— Problem requirements —
The whole answer is the data below, retyped exactly.

____

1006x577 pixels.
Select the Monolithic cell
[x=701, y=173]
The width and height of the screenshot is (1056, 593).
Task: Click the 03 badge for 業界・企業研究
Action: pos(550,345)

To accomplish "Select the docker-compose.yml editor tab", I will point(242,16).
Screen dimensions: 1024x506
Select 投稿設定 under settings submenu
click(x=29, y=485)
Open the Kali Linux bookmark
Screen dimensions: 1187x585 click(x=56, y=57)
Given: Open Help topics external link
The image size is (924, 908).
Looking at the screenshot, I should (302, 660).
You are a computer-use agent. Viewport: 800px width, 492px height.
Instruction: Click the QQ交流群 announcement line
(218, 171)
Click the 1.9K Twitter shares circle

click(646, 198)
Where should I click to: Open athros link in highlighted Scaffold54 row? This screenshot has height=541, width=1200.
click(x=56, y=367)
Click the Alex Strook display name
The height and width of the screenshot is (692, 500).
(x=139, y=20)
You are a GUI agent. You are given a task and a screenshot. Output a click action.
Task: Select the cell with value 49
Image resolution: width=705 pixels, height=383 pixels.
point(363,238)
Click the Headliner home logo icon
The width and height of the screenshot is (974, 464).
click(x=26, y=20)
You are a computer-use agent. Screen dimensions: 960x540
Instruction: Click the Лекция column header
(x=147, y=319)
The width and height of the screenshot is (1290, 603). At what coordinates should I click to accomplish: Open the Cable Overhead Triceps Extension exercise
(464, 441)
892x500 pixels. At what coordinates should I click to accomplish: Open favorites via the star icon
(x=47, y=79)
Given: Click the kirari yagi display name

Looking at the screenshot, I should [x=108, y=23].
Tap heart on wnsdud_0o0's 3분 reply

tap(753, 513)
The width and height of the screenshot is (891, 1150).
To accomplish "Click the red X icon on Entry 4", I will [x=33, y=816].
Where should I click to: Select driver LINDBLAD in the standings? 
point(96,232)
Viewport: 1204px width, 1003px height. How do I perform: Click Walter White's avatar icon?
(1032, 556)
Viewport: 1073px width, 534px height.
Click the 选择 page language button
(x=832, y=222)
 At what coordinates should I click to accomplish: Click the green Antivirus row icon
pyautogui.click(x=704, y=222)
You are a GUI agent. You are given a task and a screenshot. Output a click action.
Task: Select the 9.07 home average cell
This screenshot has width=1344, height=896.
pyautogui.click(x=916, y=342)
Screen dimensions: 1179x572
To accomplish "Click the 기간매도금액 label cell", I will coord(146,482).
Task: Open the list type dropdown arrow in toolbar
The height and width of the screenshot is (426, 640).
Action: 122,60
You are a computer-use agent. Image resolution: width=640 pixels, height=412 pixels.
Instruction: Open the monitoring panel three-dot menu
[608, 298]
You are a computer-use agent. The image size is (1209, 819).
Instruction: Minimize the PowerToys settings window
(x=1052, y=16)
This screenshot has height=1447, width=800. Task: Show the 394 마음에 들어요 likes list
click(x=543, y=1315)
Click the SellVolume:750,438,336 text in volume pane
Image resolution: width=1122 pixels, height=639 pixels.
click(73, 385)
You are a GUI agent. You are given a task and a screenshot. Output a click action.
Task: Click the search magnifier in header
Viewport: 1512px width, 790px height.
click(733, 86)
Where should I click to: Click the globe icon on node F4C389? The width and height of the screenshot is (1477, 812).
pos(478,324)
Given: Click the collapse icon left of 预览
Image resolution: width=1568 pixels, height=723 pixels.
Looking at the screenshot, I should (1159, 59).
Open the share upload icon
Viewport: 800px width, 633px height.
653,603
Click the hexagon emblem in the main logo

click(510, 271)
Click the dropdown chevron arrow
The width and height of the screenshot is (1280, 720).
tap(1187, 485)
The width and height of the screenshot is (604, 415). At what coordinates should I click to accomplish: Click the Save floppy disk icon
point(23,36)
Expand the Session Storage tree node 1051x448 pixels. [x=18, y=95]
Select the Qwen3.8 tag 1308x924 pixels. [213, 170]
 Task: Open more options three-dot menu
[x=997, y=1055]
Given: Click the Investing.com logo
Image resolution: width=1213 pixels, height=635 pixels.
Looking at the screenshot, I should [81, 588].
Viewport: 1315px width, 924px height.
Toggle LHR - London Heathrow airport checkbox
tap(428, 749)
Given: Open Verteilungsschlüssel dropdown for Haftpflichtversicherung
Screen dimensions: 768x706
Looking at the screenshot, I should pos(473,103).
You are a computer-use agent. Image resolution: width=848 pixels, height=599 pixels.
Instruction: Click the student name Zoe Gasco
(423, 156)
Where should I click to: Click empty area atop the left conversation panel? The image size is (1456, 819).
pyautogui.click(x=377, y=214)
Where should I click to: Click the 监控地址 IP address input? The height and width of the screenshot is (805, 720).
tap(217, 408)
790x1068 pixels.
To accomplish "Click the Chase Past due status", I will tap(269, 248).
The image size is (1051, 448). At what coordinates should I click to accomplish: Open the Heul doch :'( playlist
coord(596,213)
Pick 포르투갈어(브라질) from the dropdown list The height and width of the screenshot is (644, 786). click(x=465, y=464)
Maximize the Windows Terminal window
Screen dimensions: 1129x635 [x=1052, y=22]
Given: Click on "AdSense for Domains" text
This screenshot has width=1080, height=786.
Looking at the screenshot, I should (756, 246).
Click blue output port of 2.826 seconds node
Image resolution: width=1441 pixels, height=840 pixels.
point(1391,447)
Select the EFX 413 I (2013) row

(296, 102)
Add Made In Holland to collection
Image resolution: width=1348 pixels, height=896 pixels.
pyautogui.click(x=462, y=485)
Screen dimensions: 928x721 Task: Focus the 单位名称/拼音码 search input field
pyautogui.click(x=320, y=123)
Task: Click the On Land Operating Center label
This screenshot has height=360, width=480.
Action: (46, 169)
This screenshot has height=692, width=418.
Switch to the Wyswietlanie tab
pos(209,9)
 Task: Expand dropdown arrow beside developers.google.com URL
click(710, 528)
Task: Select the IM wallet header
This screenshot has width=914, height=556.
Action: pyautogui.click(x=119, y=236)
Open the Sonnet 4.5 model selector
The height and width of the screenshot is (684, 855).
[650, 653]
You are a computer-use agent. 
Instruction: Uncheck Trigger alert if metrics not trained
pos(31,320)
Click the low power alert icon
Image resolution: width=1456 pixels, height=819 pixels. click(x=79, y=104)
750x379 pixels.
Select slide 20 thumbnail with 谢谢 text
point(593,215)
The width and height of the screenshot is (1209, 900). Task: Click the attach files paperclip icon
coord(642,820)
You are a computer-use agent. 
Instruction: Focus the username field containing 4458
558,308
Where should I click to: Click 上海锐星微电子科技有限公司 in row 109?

____

— Response —
1006x577 pixels.
Select the Monolithic cell
[x=701, y=173]
The width and height of the screenshot is (1056, 593).
Task: Click the 03 badge for 業界・企業研究
Action: pos(550,345)

To accomplish "Select the docker-compose.yml editor tab", I will point(242,16).
Screen dimensions: 1024x506
Select 投稿設定 under settings submenu
click(x=29, y=485)
Open the Kali Linux bookmark
Screen dimensions: 1187x585 click(x=56, y=57)
Given: Open Help topics external link
The image size is (924, 908).
Looking at the screenshot, I should (302, 660).
You are a computer-use agent. Viewport: 800px width, 492px height.
Instruction: Click the QQ交流群 announcement line
(218, 171)
Click the 1.9K Twitter shares circle

click(646, 198)
Where should I click to: Open athros link in highlighted Scaffold54 row? This screenshot has height=541, width=1200.
click(x=56, y=367)
Click the Alex Strook display name
The height and width of the screenshot is (692, 500).
(x=139, y=20)
You are a GUI agent. You are given a task and a screenshot. Output a click action.
Task: Select the cell with value 49
Image resolution: width=705 pixels, height=383 pixels.
point(363,238)
Click the Headliner home logo icon
The width and height of the screenshot is (974, 464).
click(x=26, y=20)
You are a computer-use agent. Screen dimensions: 960x540
Instruction: Click the Лекция column header
(x=147, y=319)
The width and height of the screenshot is (1290, 603). At what coordinates should I click to accomplish: Open the Cable Overhead Triceps Extension exercise
(464, 441)
892x500 pixels. At what coordinates should I click to accomplish: Open favorites via the star icon
(x=47, y=79)
Given: Click the kirari yagi display name

Looking at the screenshot, I should [x=108, y=23].
Tap heart on wnsdud_0o0's 3분 reply

tap(753, 513)
The width and height of the screenshot is (891, 1150).
To accomplish "Click the red X icon on Entry 4", I will [x=33, y=816].
Where should I click to: Select driver LINDBLAD in the standings? 
point(96,232)
Viewport: 1204px width, 1003px height. How do I perform: Click Walter White's avatar icon?
(1032, 556)
Viewport: 1073px width, 534px height.
Click the 选择 page language button
(x=832, y=222)
 At what coordinates should I click to accomplish: Click the green Antivirus row icon
pyautogui.click(x=704, y=222)
You are a GUI agent. You are given a task and a screenshot. Output a click action.
Task: Select the 9.07 home average cell
This screenshot has width=1344, height=896.
pyautogui.click(x=916, y=342)
Screen dimensions: 1179x572
To accomplish "Click the 기간매도금액 label cell", I will coord(146,482).
Task: Open the list type dropdown arrow in toolbar
The height and width of the screenshot is (426, 640).
Action: 122,60
You are a computer-use agent. Image resolution: width=640 pixels, height=412 pixels.
Instruction: Open the monitoring panel three-dot menu
[608, 298]
You are a computer-use agent. The image size is (1209, 819).
Instruction: Minimize the PowerToys settings window
(x=1052, y=16)
This screenshot has height=1447, width=800. Task: Show the 394 마음에 들어요 likes list
click(x=543, y=1315)
Click the SellVolume:750,438,336 text in volume pane
Image resolution: width=1122 pixels, height=639 pixels.
click(73, 385)
You are a GUI agent. You are given a task and a screenshot. Output a click action.
Task: Click the search magnifier in header
Viewport: 1512px width, 790px height.
click(733, 86)
Where should I click to: Click the globe icon on node F4C389? The width and height of the screenshot is (1477, 812).
pos(478,324)
Given: Click the collapse icon left of 预览
Image resolution: width=1568 pixels, height=723 pixels.
Looking at the screenshot, I should (1159, 59).
Open the share upload icon
Viewport: 800px width, 633px height.
653,603
Click the hexagon emblem in the main logo

click(510, 271)
Click the dropdown chevron arrow
The width and height of the screenshot is (1280, 720).
tap(1187, 485)
The width and height of the screenshot is (604, 415). At what coordinates should I click to accomplish: Click the Save floppy disk icon
point(23,36)
Expand the Session Storage tree node 1051x448 pixels. [x=18, y=95]
Select the Qwen3.8 tag 1308x924 pixels. [213, 170]
 Task: Open more options three-dot menu
[x=997, y=1055]
Given: Click the Investing.com logo
Image resolution: width=1213 pixels, height=635 pixels.
Looking at the screenshot, I should [81, 588].
Viewport: 1315px width, 924px height.
Toggle LHR - London Heathrow airport checkbox
tap(428, 749)
Given: Open Verteilungsschlüssel dropdown for Haftpflichtversicherung
Screen dimensions: 768x706
Looking at the screenshot, I should pos(473,103).
You are a computer-use agent. Image resolution: width=848 pixels, height=599 pixels.
Instruction: Click the student name Zoe Gasco
(423, 156)
Where should I click to: Click empty area atop the left conversation panel? The image size is (1456, 819).
pyautogui.click(x=377, y=214)
Where should I click to: Click the 监控地址 IP address input? The height and width of the screenshot is (805, 720).
tap(217, 408)
790x1068 pixels.
To accomplish "Click the Chase Past due status", I will tap(269, 248).
The image size is (1051, 448). At what coordinates should I click to accomplish: Open the Heul doch :'( playlist
coord(596,213)
Pick 포르투갈어(브라질) from the dropdown list The height and width of the screenshot is (644, 786). click(x=465, y=464)
Maximize the Windows Terminal window
Screen dimensions: 1129x635 [x=1052, y=22]
Given: Click on "AdSense for Domains" text
This screenshot has width=1080, height=786.
Looking at the screenshot, I should (756, 246).
Click blue output port of 2.826 seconds node
Image resolution: width=1441 pixels, height=840 pixels.
point(1391,447)
Select the EFX 413 I (2013) row

(296, 102)
Add Made In Holland to collection
Image resolution: width=1348 pixels, height=896 pixels.
pyautogui.click(x=462, y=485)
Screen dimensions: 928x721 Task: Focus the 单位名称/拼音码 search input field
pyautogui.click(x=320, y=123)
Task: Click the On Land Operating Center label
This screenshot has height=360, width=480.
Action: (46, 169)
This screenshot has height=692, width=418.
Switch to the Wyswietlanie tab
pos(209,9)
 Task: Expand dropdown arrow beside developers.google.com URL
click(710, 528)
Task: Select the IM wallet header
This screenshot has width=914, height=556.
Action: pyautogui.click(x=119, y=236)
Open the Sonnet 4.5 model selector
The height and width of the screenshot is (684, 855).
[650, 653]
You are a computer-use agent. 
Instruction: Uncheck Trigger alert if metrics not trained
pos(31,320)
Click the low power alert icon
Image resolution: width=1456 pixels, height=819 pixels. click(x=79, y=104)
750x379 pixels.
Select slide 20 thumbnail with 谢谢 text
point(593,215)
The width and height of the screenshot is (1209, 900). Task: Click the attach files paperclip icon
coord(642,820)
You are a computer-use agent. 
Instruction: Focus the username field containing 4458
558,308
Where should I click to: Click 上海锐星微电子科技有限公司 in row 109?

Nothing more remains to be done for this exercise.